The Kondo effect, first discovered in impure bulk metals during the 1930s and explained in the 1960s, has gained significant interest within the field of quantum devices. These devices offer a high degree of tunability and control, enabling rigorous testing of theoretical predictions. Previous studies on the Kondo effect have measured conductance through a quantum dot and observed a zero-bias peak between Coulomb peaks. This effect requires strong coupling between the quantum dot and leads. This work studies a relatively weak coupling, where the characteristic zero-bias peak between Coulomb peaks is not observed. However, as charge degeneracy of the quantum dot is approached, the Kondo temperature increases. This results in a small conductance enhancement at the shoulder of the Coulomb peak. We show that a simultaneous measurement of the quantum dot's occupation can unveil the small enhancement of conductance due to the Kondo effect.

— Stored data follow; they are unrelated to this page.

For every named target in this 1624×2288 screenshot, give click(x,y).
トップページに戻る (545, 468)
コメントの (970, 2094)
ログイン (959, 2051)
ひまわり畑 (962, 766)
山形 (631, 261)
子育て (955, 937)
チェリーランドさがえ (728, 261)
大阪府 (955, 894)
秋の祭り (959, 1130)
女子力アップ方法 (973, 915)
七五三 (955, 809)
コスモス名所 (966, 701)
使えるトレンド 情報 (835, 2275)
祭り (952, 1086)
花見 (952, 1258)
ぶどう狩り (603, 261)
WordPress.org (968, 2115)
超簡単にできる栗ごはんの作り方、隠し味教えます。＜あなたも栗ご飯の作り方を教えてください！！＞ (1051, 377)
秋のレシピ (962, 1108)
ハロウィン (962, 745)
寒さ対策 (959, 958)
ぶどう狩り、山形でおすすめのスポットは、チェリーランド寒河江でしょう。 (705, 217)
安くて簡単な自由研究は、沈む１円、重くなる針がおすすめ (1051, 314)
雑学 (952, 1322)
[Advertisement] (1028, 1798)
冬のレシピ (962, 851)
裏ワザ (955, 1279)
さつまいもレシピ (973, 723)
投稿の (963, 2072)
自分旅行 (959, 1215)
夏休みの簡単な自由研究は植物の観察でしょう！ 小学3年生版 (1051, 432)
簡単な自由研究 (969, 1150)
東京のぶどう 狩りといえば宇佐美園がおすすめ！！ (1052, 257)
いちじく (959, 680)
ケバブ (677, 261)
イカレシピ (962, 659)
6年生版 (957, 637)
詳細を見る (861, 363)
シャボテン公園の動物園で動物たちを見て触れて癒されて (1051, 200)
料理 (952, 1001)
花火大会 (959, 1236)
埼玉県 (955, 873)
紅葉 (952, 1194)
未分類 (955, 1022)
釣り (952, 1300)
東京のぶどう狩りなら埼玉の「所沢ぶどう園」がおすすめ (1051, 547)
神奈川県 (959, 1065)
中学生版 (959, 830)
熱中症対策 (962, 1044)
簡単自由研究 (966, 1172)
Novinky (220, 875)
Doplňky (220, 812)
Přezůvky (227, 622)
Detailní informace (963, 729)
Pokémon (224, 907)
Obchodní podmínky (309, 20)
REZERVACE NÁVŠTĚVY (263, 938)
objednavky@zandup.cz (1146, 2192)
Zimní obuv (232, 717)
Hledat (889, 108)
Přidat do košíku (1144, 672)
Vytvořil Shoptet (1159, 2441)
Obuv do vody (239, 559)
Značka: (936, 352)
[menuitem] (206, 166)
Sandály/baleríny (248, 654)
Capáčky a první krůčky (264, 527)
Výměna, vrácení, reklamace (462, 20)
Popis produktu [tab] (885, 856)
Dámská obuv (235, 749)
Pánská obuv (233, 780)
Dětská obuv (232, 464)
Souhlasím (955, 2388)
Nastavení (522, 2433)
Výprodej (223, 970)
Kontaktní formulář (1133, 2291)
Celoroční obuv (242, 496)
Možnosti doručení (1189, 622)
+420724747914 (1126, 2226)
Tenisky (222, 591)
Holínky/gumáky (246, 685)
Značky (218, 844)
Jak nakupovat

To compare with Numerical Renormalisation Group (NRG) theory, conductance and occupation are measured across a range of temperatures to determine fitting parameters. Good agreement is found at a range of coupling strengths and charge sensor current setpoints. However, a discrepancy is found when the tunnel barriers to the quantum dot are asymmetrically tuned. Strong asymmetric coupling approaches a regime where the quantum dot is coupled to a single lead. A recent measurement of the entropy of a quantum dot coupled to a single lead where Kondo correlations were expected also observed a discrepancy between data and NRG. Interestingly, this work shows that conductance data displays greater Kondo enhancement than NRG, whereas previously measured entropy showed less Kondo enhancement than NRG. A direct comparison of conductance and entropy measured in the same device under similar settings holds promise for illuminating this discrepancy.